WHAT IS NEEDED: Within this listing, how many lines carry the string "header"? State the number only.
★ ★ ★ ★ ★
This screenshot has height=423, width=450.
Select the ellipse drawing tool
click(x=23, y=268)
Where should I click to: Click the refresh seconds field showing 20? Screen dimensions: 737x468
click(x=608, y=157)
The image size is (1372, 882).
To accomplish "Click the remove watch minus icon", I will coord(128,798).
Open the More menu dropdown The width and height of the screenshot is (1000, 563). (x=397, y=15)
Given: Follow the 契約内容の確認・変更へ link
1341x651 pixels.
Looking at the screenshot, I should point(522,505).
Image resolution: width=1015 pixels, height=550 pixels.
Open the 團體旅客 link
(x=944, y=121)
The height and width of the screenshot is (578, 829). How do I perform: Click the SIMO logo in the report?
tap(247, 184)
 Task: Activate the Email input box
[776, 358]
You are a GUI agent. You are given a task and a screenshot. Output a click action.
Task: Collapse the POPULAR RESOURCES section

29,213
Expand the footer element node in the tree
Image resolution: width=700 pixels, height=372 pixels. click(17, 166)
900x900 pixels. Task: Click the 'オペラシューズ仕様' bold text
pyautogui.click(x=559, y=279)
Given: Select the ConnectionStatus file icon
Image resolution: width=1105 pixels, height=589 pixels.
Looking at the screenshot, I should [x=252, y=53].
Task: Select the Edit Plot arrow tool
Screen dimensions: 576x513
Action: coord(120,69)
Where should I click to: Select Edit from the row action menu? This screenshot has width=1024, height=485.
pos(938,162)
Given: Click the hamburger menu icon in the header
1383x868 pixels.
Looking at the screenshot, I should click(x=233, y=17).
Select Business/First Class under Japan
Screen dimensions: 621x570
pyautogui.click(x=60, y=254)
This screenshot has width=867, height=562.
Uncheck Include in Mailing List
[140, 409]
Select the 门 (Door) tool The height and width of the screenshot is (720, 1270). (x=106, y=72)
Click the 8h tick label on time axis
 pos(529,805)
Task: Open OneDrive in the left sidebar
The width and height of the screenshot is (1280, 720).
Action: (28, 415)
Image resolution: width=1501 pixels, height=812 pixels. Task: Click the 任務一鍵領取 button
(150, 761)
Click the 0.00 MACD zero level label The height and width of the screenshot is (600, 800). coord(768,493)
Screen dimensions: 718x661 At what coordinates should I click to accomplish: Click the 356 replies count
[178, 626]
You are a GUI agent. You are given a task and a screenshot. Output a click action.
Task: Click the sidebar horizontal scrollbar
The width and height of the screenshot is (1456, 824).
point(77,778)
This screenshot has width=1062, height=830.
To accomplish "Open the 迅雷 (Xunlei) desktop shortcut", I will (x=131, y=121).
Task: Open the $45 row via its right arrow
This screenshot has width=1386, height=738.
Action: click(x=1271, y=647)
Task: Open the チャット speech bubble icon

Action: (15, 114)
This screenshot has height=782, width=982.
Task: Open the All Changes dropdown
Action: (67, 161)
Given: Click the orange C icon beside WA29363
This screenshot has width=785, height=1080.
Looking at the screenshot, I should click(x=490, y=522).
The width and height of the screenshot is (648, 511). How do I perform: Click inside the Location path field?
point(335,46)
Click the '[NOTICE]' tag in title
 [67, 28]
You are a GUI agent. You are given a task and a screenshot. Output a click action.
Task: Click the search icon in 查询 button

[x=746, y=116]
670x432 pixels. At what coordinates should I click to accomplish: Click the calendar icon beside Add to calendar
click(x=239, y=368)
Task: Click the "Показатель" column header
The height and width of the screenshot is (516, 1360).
★ ★ ★ ★ ★
WRITTEN RESPONSE: 2